Segment Start: RECORDS SUPPLIED

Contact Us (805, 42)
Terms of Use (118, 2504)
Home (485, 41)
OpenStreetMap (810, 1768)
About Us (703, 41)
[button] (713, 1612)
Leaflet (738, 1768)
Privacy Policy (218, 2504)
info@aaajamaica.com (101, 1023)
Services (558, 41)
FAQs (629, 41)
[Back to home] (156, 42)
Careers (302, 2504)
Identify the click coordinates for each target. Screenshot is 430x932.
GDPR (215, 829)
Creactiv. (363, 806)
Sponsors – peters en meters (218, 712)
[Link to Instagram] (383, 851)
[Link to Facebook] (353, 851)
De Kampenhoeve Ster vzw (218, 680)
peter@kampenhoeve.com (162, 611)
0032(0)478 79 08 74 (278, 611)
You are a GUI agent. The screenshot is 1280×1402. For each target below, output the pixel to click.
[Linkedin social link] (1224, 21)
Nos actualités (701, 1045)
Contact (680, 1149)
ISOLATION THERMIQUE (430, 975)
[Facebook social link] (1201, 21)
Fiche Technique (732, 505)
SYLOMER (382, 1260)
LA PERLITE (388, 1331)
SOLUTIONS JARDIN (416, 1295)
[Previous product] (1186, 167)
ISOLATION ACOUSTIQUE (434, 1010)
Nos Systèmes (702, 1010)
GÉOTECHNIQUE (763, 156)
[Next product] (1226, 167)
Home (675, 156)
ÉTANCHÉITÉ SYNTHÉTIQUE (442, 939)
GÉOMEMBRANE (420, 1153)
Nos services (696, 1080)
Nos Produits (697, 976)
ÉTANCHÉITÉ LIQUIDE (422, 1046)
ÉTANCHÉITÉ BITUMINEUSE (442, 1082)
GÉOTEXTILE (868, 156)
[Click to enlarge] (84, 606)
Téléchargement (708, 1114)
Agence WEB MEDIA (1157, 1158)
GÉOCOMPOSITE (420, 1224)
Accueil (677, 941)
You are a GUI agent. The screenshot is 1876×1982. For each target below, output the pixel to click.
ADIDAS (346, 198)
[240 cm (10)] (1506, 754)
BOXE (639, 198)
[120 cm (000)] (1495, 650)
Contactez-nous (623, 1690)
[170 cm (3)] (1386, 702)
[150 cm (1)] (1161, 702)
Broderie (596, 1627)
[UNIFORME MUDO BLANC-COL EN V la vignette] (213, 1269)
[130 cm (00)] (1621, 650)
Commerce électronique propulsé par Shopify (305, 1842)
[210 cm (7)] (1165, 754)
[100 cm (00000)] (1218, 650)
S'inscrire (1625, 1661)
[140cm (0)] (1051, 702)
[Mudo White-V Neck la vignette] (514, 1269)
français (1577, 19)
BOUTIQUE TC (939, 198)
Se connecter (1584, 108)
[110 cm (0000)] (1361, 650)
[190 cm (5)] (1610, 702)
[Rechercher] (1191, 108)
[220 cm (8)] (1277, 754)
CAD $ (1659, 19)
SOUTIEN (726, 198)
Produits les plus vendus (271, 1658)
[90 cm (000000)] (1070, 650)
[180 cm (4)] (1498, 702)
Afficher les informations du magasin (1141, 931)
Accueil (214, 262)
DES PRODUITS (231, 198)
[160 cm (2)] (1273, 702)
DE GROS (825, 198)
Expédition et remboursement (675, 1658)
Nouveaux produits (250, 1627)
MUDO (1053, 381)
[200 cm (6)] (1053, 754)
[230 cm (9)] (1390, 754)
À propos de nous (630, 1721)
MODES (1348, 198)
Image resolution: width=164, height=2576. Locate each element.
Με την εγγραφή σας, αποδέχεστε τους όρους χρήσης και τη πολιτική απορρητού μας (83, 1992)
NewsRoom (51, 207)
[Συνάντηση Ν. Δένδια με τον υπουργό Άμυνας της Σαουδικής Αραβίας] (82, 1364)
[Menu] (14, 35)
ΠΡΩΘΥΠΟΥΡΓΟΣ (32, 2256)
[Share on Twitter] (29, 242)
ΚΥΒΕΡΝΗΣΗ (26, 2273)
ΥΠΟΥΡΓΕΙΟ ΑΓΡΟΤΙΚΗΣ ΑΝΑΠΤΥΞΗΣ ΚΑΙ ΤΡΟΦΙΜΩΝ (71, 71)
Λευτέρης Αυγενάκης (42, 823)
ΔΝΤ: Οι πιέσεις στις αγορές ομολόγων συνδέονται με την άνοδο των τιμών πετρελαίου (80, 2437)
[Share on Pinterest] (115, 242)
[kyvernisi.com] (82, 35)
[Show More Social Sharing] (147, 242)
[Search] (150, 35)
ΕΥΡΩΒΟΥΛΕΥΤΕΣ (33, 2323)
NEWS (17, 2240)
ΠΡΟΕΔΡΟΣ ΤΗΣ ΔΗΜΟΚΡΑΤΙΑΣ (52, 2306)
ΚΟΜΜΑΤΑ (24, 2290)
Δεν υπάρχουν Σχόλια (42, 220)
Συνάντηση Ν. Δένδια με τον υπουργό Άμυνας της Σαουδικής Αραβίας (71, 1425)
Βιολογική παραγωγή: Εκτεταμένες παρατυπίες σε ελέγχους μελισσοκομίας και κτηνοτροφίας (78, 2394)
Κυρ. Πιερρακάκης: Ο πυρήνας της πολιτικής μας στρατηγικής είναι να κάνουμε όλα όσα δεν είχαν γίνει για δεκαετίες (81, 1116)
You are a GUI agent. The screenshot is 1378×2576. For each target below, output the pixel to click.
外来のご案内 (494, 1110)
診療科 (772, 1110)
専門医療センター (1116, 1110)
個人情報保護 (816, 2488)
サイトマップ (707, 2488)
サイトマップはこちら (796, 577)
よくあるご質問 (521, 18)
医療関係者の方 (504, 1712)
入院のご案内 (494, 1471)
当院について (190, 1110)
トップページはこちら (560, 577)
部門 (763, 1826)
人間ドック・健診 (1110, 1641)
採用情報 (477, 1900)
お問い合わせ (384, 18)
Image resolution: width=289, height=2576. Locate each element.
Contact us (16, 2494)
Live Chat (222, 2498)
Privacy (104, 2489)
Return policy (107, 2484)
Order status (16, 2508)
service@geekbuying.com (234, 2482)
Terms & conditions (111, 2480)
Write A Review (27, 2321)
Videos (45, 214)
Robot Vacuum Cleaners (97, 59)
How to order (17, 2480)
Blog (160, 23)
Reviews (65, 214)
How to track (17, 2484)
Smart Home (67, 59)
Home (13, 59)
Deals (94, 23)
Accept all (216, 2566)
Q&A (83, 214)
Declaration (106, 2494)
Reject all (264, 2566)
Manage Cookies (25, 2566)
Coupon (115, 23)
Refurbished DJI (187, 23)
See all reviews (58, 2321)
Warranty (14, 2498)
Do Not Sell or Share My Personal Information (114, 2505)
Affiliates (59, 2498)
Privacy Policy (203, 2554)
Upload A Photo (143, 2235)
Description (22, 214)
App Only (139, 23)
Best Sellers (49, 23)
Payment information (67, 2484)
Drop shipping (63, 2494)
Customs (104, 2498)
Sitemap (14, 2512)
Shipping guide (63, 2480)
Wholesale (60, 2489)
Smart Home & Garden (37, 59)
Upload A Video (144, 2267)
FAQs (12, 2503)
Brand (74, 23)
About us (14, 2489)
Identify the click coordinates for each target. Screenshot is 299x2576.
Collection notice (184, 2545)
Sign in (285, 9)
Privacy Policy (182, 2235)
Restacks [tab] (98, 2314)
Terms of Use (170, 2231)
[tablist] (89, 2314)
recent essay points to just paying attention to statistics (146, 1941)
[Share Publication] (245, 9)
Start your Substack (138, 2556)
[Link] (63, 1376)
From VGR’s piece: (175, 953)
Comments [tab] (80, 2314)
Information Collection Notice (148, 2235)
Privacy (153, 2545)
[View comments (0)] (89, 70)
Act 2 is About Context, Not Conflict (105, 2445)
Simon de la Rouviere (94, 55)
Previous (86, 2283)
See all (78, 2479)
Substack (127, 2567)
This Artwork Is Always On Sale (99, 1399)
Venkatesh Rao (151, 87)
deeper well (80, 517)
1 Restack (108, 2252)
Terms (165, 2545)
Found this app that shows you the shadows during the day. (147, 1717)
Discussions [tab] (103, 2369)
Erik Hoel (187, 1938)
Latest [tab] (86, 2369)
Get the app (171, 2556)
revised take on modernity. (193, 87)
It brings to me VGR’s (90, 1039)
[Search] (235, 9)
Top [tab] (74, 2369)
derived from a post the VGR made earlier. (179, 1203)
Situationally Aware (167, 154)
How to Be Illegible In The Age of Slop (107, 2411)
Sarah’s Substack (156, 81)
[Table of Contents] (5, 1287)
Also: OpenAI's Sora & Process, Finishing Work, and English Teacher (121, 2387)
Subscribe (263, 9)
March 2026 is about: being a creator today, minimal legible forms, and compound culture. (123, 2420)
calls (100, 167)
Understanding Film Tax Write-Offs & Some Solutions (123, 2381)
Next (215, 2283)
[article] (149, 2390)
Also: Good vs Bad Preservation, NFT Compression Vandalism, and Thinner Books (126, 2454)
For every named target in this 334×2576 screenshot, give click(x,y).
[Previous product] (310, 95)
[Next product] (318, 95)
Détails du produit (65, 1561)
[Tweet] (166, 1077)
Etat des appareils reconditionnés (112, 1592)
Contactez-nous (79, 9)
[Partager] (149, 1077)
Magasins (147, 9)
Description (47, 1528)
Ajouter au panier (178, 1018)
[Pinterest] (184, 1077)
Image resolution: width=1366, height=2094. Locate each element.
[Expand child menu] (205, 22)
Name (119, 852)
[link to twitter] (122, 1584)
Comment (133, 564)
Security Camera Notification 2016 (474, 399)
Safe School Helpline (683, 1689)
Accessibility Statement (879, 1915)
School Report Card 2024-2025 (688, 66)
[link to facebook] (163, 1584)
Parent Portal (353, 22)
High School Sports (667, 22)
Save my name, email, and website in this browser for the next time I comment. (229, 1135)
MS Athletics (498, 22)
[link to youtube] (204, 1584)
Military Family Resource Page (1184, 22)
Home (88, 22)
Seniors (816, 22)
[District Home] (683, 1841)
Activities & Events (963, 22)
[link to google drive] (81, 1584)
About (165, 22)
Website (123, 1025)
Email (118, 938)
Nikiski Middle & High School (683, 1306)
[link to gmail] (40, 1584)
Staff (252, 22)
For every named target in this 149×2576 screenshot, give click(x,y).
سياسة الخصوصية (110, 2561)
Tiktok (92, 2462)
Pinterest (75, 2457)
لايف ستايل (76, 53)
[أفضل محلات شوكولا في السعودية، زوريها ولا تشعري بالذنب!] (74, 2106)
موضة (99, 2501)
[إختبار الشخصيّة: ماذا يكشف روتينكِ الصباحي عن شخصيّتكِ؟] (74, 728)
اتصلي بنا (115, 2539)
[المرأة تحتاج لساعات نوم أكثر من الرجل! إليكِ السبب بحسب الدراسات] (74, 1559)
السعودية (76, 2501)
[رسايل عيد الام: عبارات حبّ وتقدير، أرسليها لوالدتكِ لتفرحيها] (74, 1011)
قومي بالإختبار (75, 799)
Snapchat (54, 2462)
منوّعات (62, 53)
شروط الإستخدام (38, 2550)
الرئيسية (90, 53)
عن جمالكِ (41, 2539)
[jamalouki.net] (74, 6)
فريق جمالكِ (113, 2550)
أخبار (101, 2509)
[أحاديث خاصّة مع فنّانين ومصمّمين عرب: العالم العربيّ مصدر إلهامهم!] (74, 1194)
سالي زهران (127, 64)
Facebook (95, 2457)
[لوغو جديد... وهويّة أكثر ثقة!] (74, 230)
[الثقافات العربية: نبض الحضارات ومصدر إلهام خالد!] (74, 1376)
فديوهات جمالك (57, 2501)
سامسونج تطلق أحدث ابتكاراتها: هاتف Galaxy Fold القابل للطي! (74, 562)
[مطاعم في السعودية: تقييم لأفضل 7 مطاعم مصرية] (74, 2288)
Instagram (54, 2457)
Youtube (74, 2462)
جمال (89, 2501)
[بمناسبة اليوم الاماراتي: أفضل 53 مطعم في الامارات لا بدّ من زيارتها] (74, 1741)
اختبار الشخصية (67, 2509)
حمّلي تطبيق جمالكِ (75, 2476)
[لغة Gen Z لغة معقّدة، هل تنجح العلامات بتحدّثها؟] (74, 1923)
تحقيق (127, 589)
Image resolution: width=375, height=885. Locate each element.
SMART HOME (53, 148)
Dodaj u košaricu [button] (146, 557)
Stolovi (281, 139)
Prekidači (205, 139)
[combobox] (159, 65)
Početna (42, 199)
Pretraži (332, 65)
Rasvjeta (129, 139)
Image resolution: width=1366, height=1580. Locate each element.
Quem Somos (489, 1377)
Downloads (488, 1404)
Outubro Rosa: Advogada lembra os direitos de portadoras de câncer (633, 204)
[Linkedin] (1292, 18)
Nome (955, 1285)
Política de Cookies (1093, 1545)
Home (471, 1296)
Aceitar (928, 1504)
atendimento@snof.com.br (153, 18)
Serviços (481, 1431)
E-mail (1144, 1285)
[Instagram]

Segment End: RECORDS SUPPLIED

AIM OF THE EXERCISE - Report each line of the records that holds the word "Instagram".

RESPONSE BOX -
[Link to Instagram] (383, 851)
Instagram (54, 2457)
[Instagram]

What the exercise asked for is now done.